Editorial: EPA Administrator turns blind eye on environmental injustice in South Delta
Michael Regan, Administrator for the Environmental Protection Agency, took a trip from Mississippi to Texas in mid-November, omitting a key location from his tour.
Regan visited public schools in Jackson, communities near oil refineries in the corridor nicknamed “Cancer Alley” and even stopped in New Orleans’ Gordon Plaza neighborhood. He played heavily on emotions, explaining that as the first Black EPA Administrator, the visits were “really personal” because the residents “look like me.”
It would have been prudent, given his agency’s recent gaffe with the rejection of the Yazoo Pumps Project, for Regan to visit with residents in the South Mississippi Delta as well. He was within a two-hour drive of the area, and as has been reported by The Post and quoted by several state lawmakers, the area affected by the pumps is 96 percent minority households. Instead of facing those who are disproportionately affected by the chronic flooding in the area, and owning up to the fact that his agency let them down, Regan chose to ignore them and instead go to locations that are more highly populated and, presumably, where he’d be praised for his promises of change.
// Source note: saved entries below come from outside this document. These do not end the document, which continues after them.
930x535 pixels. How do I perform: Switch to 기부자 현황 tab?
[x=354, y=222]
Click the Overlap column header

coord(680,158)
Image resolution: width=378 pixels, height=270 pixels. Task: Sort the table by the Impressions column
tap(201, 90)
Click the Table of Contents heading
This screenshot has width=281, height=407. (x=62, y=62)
Are the people of the South Delta less deserving of this “environmental justice” of which Regan continues to speak? Or are there simply not enough voters for the area to appear on his radar?
While Regan surely meant well in his statements and outward expression of emotion, it seems disingenuous given the recent rejection of the Yazoo Pumps Project. In front of the people of Jackson, of New Orleans and of Reserve, La., it seemed as though he was pandering to constituents while ignoring other issues. While he is appointed rather than elected, Regan still seemed to be practicing the “D.C. dip and twirl,” giving classic politicians’ responses.
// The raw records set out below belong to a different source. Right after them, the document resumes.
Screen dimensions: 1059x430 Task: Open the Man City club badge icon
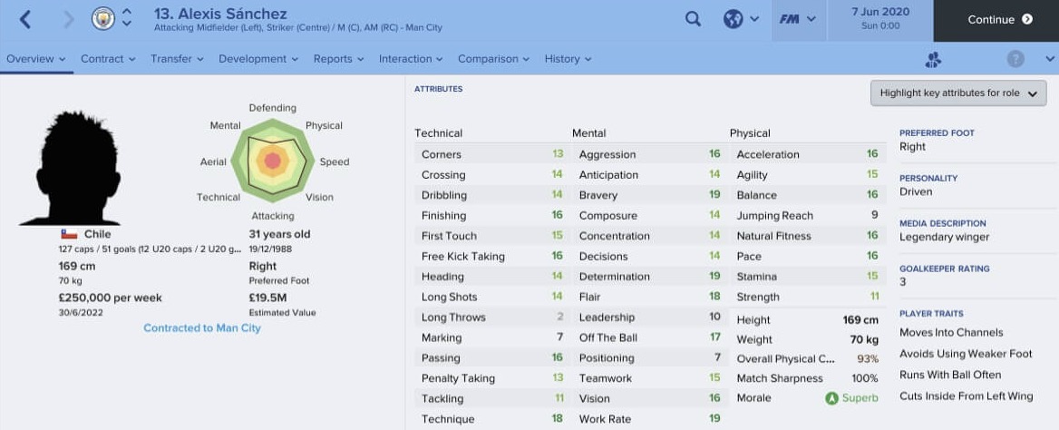tap(103, 19)
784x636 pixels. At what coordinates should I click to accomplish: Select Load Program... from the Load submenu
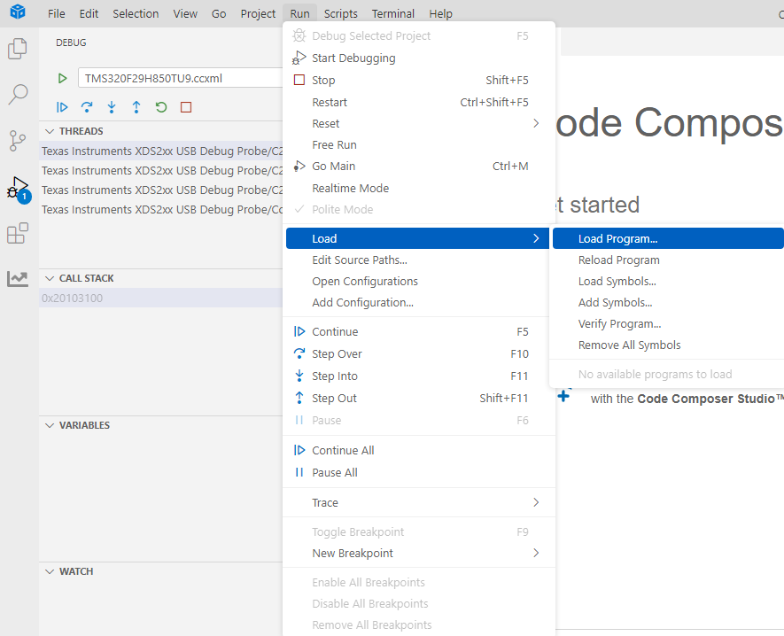pos(617,237)
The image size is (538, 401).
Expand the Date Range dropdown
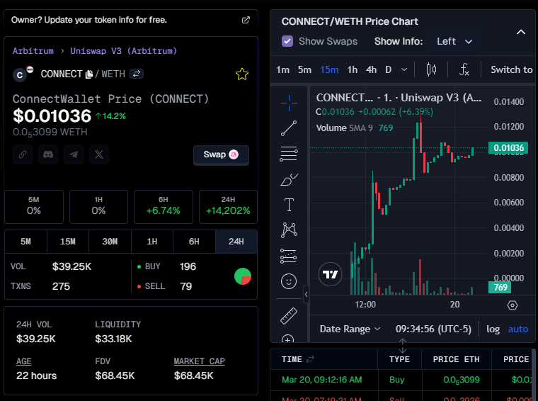[x=350, y=329]
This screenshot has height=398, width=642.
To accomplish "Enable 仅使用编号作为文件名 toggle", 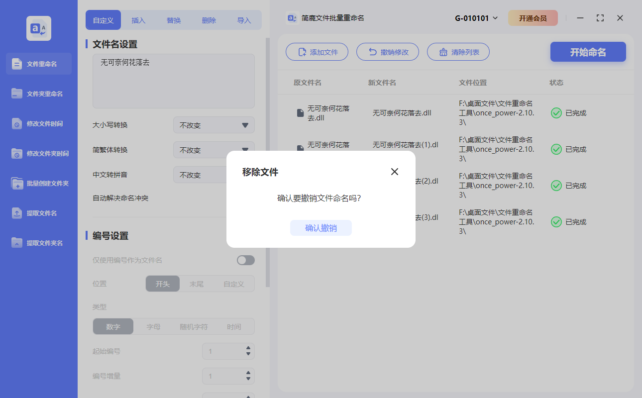I will click(x=245, y=260).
It’s not that the people of the communities Regan chose to grace with his presence have problems that are more or less severe than the plight of those in the South Delta — they most certainly are grave circumstances and that’s not up for debate. The issue here is Regan’s willingness to showboat in front of some while failing to address others.
Regan was quoted saying he wanted to “put faces and names with this term that we call environmental justice,” but why didn’t that extend to the South Delta? Where is their justice?
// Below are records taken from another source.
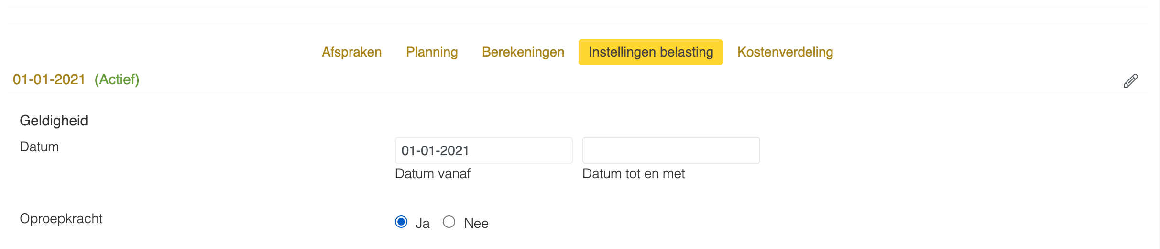The image size is (1160, 249).
Task: Click the Oproepkracht field label
Action: 61,219
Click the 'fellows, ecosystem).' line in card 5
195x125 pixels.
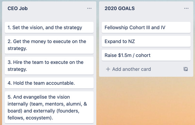(x=30, y=118)
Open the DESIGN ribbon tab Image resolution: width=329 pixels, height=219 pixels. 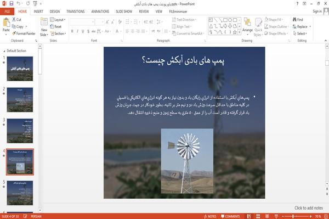54,12
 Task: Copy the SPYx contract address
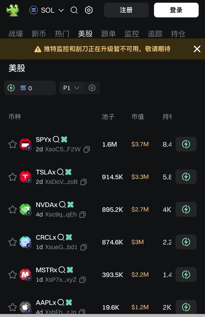(87, 150)
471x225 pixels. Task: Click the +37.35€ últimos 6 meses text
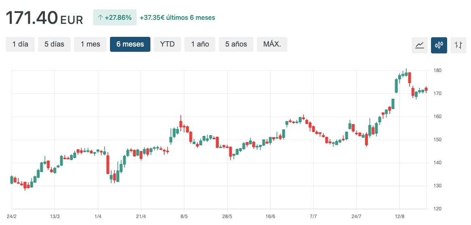point(177,18)
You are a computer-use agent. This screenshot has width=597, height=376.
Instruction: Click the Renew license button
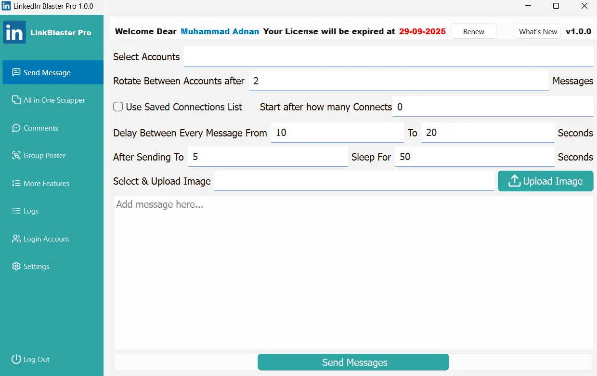point(473,32)
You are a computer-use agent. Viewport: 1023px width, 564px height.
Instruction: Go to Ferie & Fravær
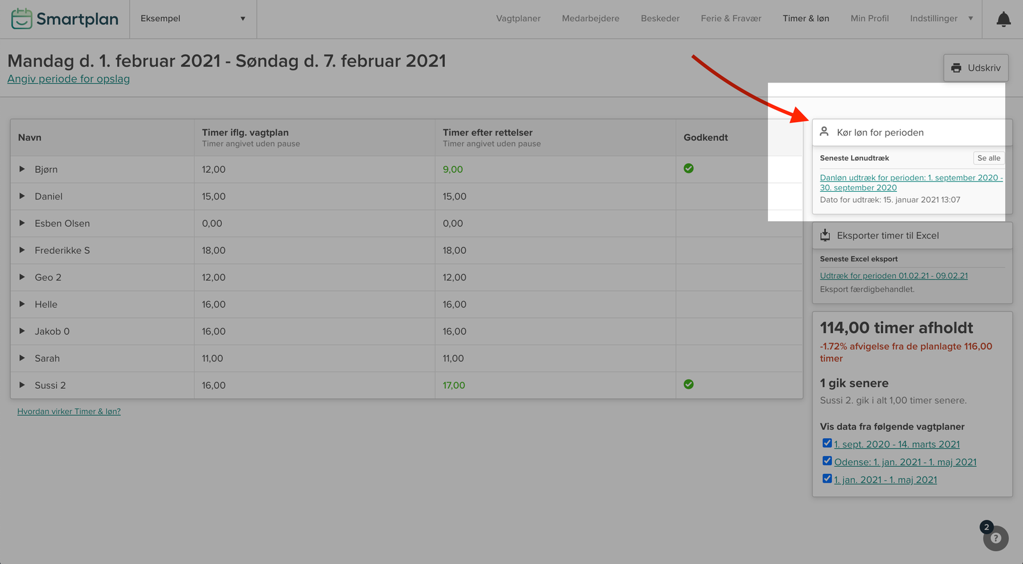pyautogui.click(x=730, y=19)
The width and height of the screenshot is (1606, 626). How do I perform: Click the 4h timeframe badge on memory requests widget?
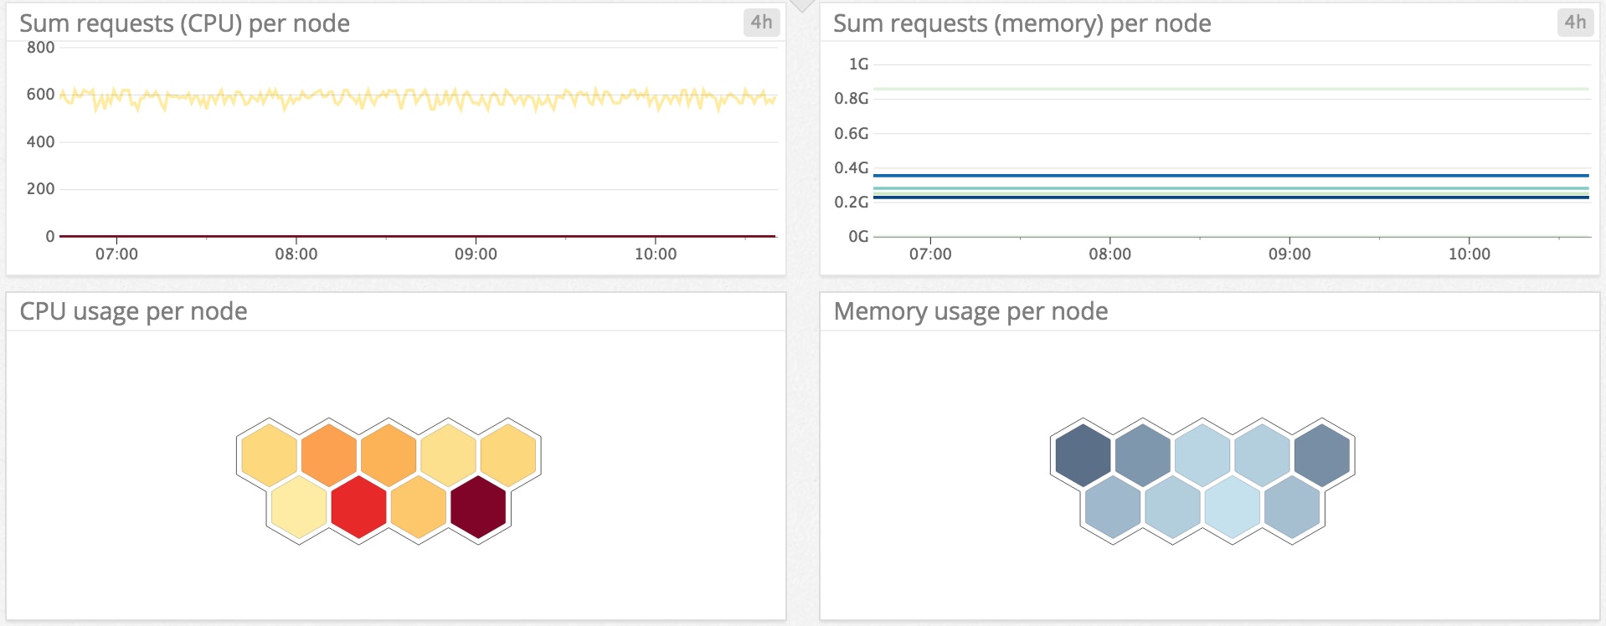click(x=1575, y=23)
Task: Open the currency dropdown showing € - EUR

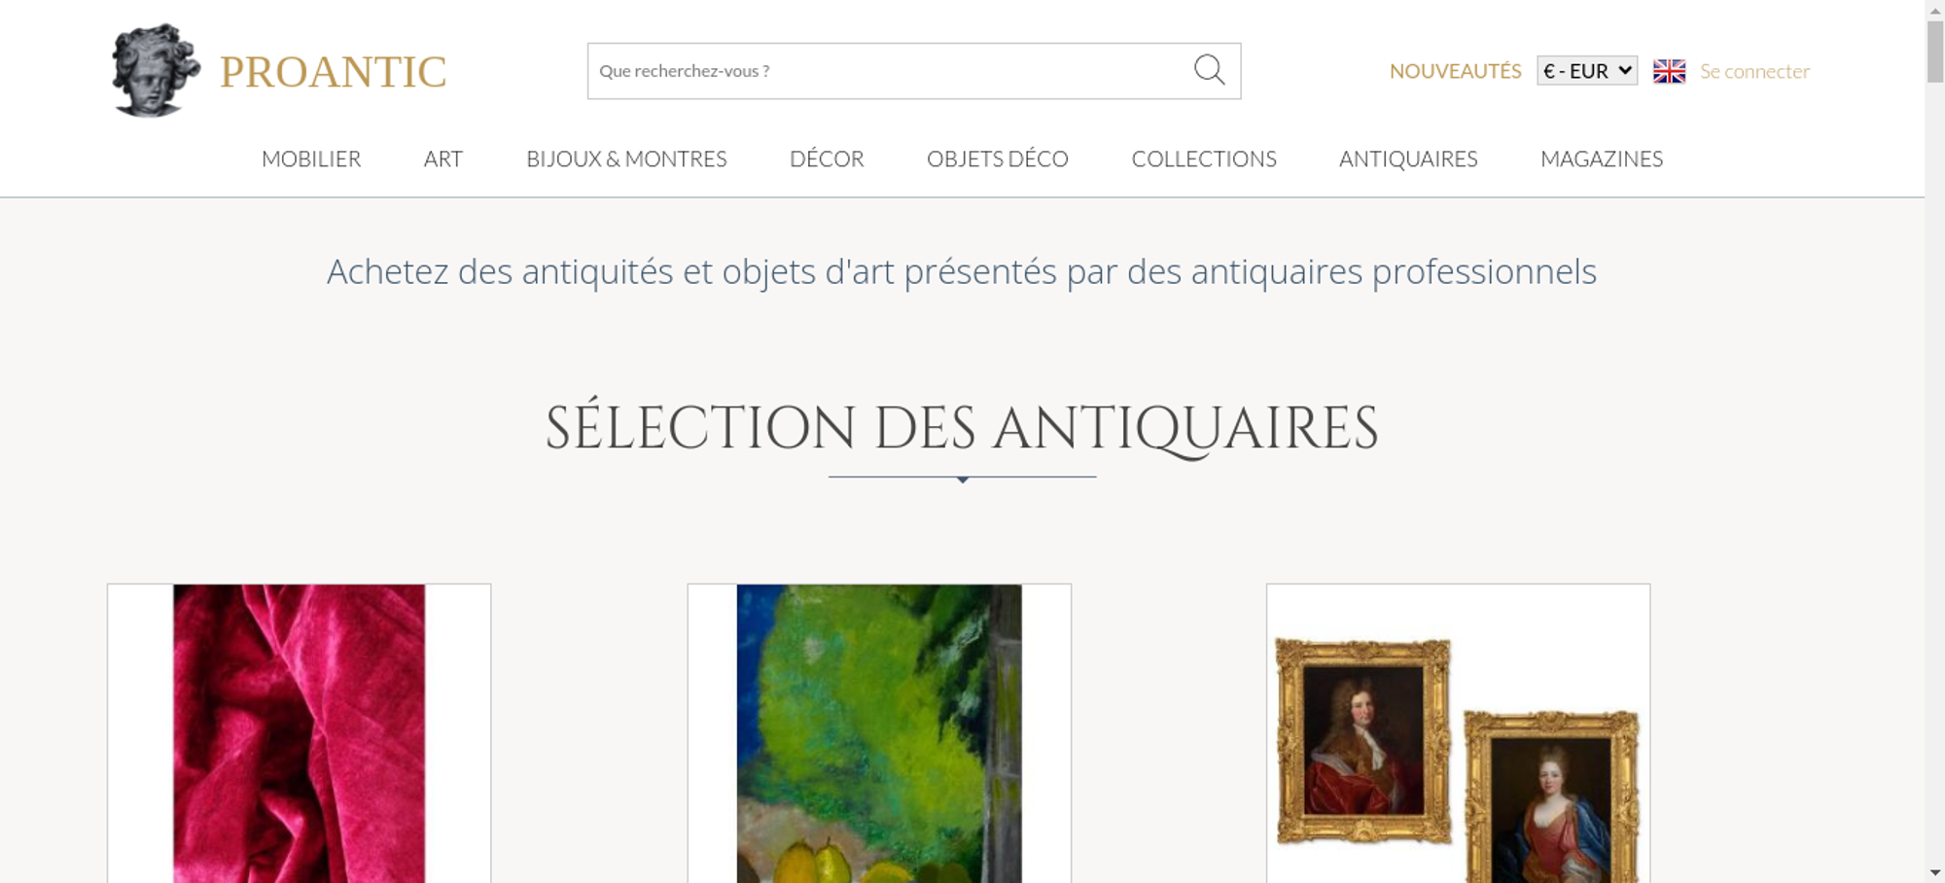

If Regan truly wants to go to a place where issues are hard to ignore, as he put it, he should pay a visit to those disproportionately affected by continuous flooding in and around the Yazoo and Mississippi rivers. Perhaps, in viewing row after row of flood-ravaged homes, field after field of damaged crops and decimated wildlife resources, Regan will deem the South Delta and its residents worthy of this environmental justice he claims to seek.